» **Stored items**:
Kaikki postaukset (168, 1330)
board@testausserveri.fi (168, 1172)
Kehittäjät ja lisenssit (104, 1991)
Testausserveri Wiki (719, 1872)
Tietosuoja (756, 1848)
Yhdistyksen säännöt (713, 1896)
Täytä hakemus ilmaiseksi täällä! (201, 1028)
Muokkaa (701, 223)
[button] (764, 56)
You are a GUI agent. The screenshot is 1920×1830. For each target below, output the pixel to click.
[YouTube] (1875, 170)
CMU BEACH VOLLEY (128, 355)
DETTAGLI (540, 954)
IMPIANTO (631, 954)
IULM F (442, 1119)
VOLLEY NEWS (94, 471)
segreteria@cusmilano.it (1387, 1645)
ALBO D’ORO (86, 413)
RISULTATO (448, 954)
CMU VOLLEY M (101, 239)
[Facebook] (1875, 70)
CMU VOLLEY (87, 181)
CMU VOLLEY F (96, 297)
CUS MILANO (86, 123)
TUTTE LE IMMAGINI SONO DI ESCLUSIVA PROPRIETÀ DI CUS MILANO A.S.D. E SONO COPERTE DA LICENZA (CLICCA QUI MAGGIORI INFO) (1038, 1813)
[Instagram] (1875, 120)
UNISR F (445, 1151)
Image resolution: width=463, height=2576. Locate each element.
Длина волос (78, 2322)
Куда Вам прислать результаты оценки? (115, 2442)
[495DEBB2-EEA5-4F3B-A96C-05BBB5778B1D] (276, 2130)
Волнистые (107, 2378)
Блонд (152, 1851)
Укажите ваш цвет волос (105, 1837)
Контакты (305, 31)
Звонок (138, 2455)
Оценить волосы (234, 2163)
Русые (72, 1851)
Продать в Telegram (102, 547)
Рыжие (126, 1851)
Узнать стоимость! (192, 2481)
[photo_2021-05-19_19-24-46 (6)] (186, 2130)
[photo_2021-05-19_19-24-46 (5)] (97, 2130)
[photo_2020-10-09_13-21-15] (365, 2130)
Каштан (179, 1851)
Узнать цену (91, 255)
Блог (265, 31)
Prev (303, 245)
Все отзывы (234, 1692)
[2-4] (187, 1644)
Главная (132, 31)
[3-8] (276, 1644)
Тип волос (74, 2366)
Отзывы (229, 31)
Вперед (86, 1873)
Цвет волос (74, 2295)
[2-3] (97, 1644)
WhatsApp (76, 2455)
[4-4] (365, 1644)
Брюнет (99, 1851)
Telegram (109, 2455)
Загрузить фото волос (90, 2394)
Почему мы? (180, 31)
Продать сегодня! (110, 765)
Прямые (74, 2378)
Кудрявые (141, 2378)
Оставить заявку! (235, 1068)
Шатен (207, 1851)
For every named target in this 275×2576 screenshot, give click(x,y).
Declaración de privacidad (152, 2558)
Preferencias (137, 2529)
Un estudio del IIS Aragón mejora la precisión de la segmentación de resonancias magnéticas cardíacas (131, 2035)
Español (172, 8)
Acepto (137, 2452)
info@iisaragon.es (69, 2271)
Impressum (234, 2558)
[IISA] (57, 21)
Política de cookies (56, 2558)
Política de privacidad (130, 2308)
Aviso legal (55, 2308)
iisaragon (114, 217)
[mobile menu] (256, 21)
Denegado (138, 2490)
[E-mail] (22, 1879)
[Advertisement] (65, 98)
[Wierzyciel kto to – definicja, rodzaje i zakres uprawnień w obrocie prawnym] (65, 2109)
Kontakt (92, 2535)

» **What you are asked to do**: The answer should be nothing more than the lines from the one with "Preferencias (137, 2529)" through the end of the entries, restated word for word.

» **Response area**:
Preferencias (137, 2529)
Un estudio del IIS Aragón mejora la precisión de la segmentación de resonancias magnéticas cardíacas (131, 2035)
Español (172, 8)
Acepto (137, 2452)
info@iisaragon.es (69, 2271)
Impressum (234, 2558)
[IISA] (57, 21)
Política de cookies (56, 2558)
Política de privacidad (130, 2308)
Aviso legal (55, 2308)
iisaragon (114, 217)
[mobile menu] (256, 21)
Denegado (138, 2490)
[E-mail] (22, 1879)
[Advertisement] (65, 98)
[Wierzyciel kto to – definicja, rodzaje i zakres uprawnień w obrocie prawnym] (65, 2109)
Kontakt (92, 2535)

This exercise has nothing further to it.